His wristwatch was shattered. The sun had changed, and he judged that it was midafternoon. He stood up, reeled and fell, stood up again. The horse was fifteen feet away. Dead. The head of the animal was at an odd angle.

He stood very still and listened. No sound broke the silence. The clear air daggered his throat and lungs. The horse lay on its left side. He pulled the carbine clear of the boot, slammed a shell into the chamber and walked drunkenly back toward the cut where Steve Fowler had jumped into the red mouth of death.

John heard a hoarse voice in his ears, found that with blood-caked lips he was saying, “The stone lizard. The stone lizard.”

His mind had retreated so that it seemed he was watching himself go through motions that should have been impossible because of his fear.

He stood, swaying, ten feet from where Steve had jumped into nothingness. He wondered why they hadn’t seen the telltale shape of it. The rounded oval of the head, caked with green moss. The eyes that bulged. The long back, ridged with rock, the obese bulging sides, the stumps of legs buried in the loose rock.
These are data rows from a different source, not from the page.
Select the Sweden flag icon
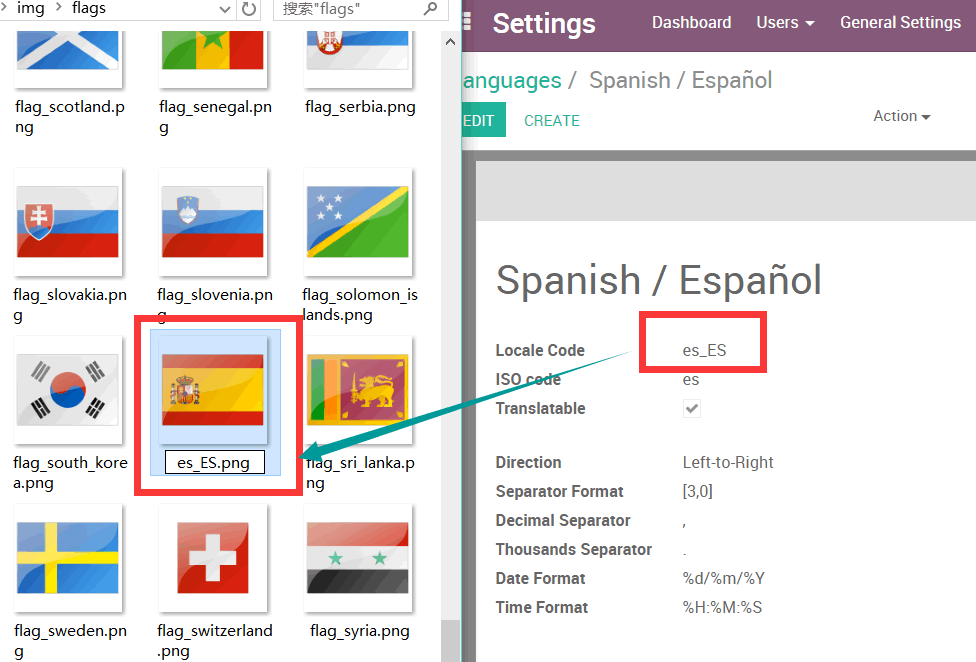The image size is (976, 662). coord(68,558)

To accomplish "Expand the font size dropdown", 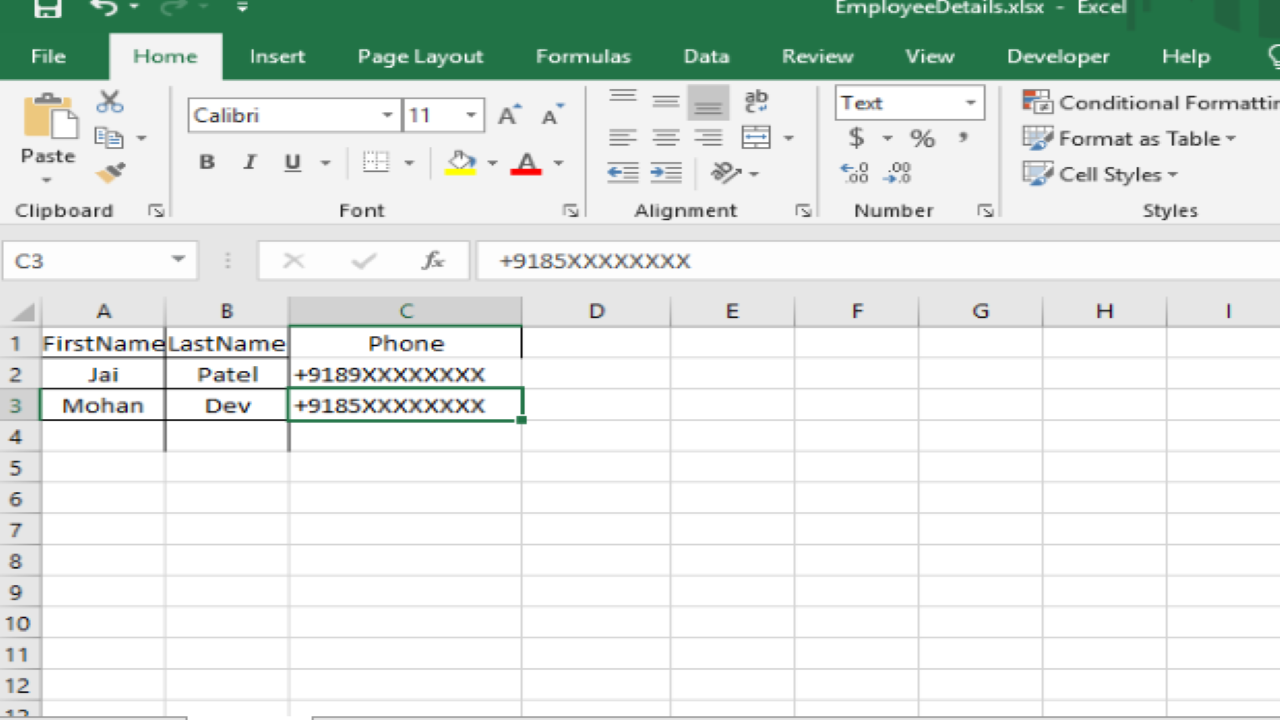I will pyautogui.click(x=470, y=116).
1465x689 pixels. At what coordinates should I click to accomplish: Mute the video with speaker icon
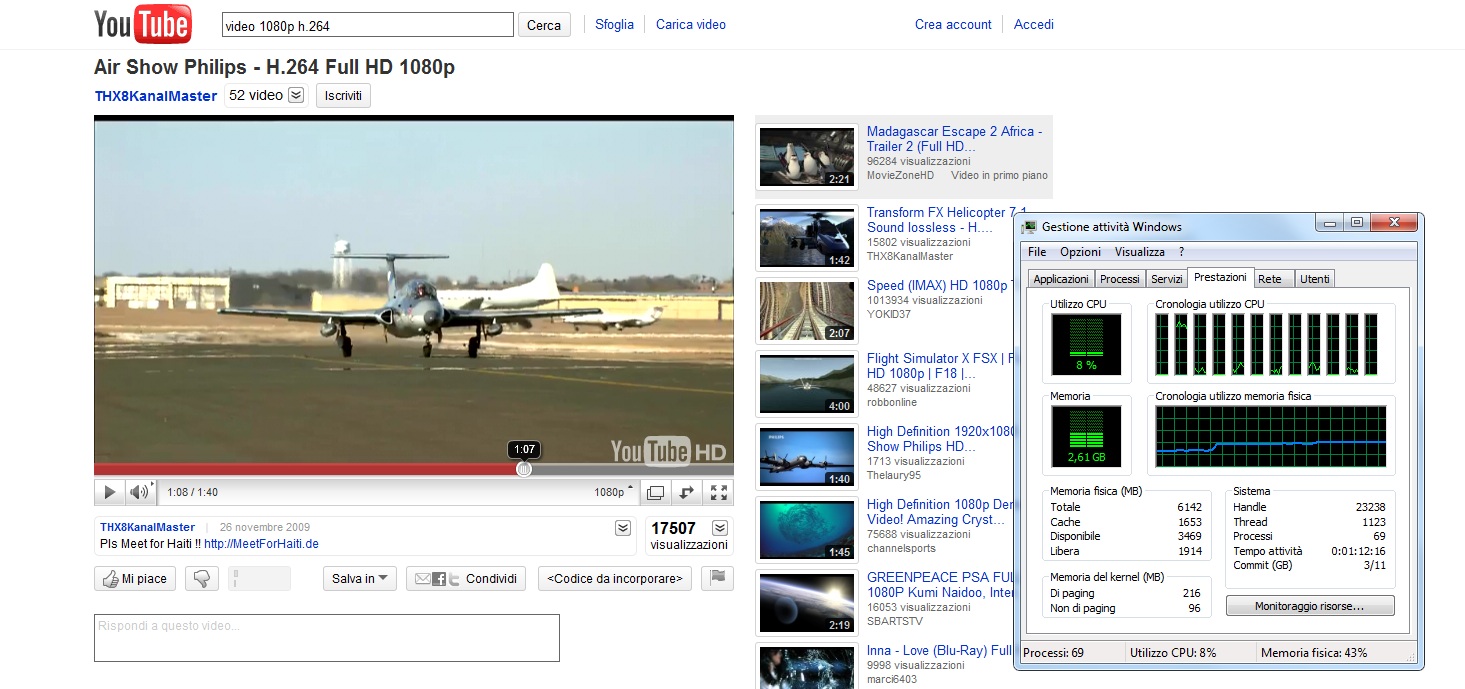(x=139, y=492)
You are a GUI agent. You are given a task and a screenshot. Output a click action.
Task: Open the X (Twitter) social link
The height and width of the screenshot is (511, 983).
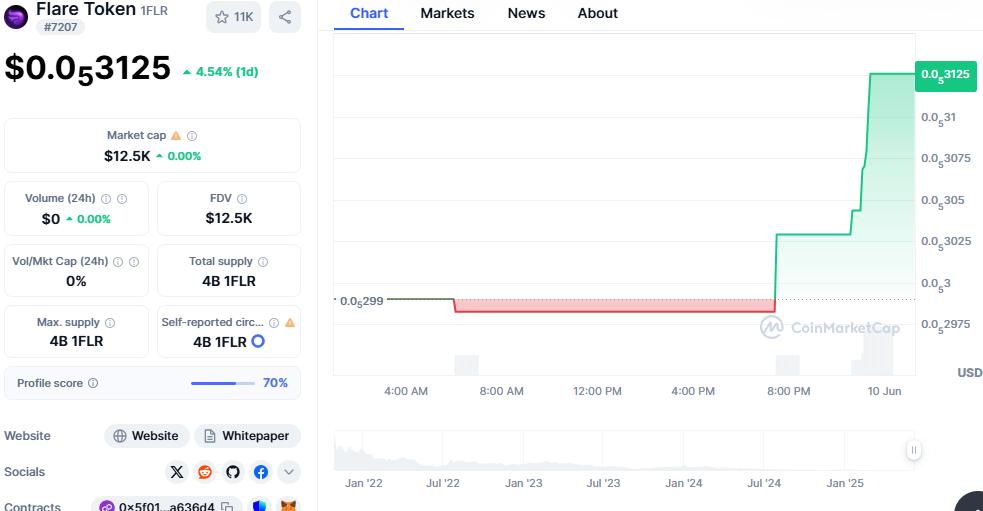(177, 472)
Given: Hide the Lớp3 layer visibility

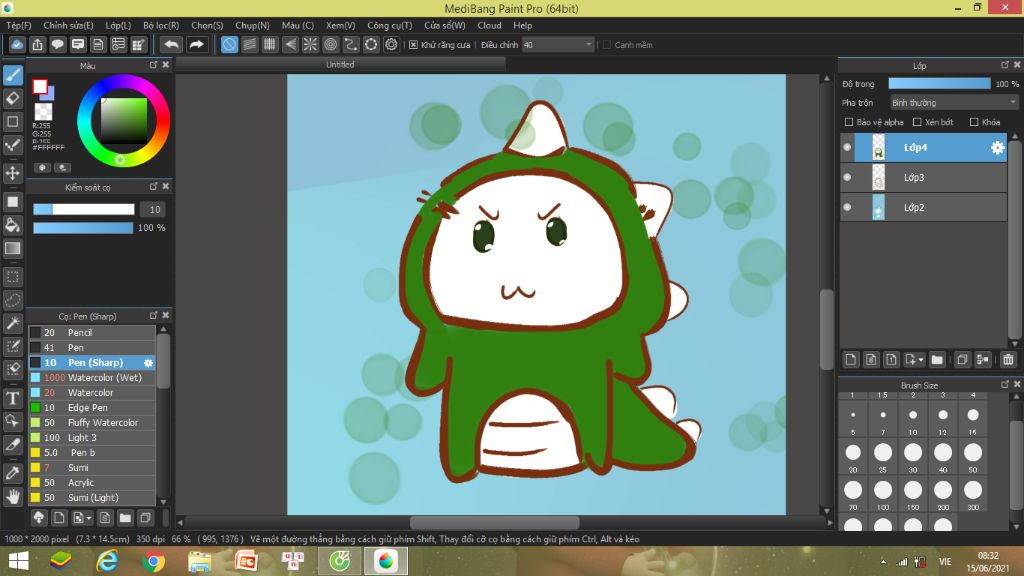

It was like a mirage. At one moment he could see, clear and evident, the shape of horror — and the next moment it would be indistinguishable from the rest of the landscape. Mosses grew on it. Last year’s ice was runneled down a fold in the rock of its flank.

He remembered Steve’s clear eyes and his smile and he stood in the desolate stillness and cursed the monster, cursing with a fury that made saliva run down his chin.

Kneeling then, he took aim at one of the rock knobs. He took aim at the film of thin rock he had seen slide slowly up to cover the blood-red left eye.

He tightened slowly on the trigger. The slug smacked dead center and he heard the thin, high whine of the ricochet. He squinted at the place where the slug had hit. It seemed to have scabbed off some of the rock, left a cleaner place where the rock was raw.

All fear had left him and his hands were slow and steady. Aiming at the paler spot on the incredible eyelid, he fired again. Once again the ricochet, but the movable film was pocked a bit deeper.

His teeth sank painfully into the inside of his underlip as he fired again. A splinter of rock buzzed close to him.

The fourth shot did not ricochet. He knelt, his fingers white on the stock, saw the black hole in the rock, saw the viscous fluid jet from the hole, running down the eyelid film like melted tar, mixed with blood.

Motionless he crouched, saw the quiver that shook the mound of rock, heard the clatter as fragments of rock scabbed off, rolled down the sides of the bulging belly. The far edge lifted, but not so far as when Steve had jumped. A gout of rank, nauseating air billowed around him, air with a taint of sulphur and a hint of rot.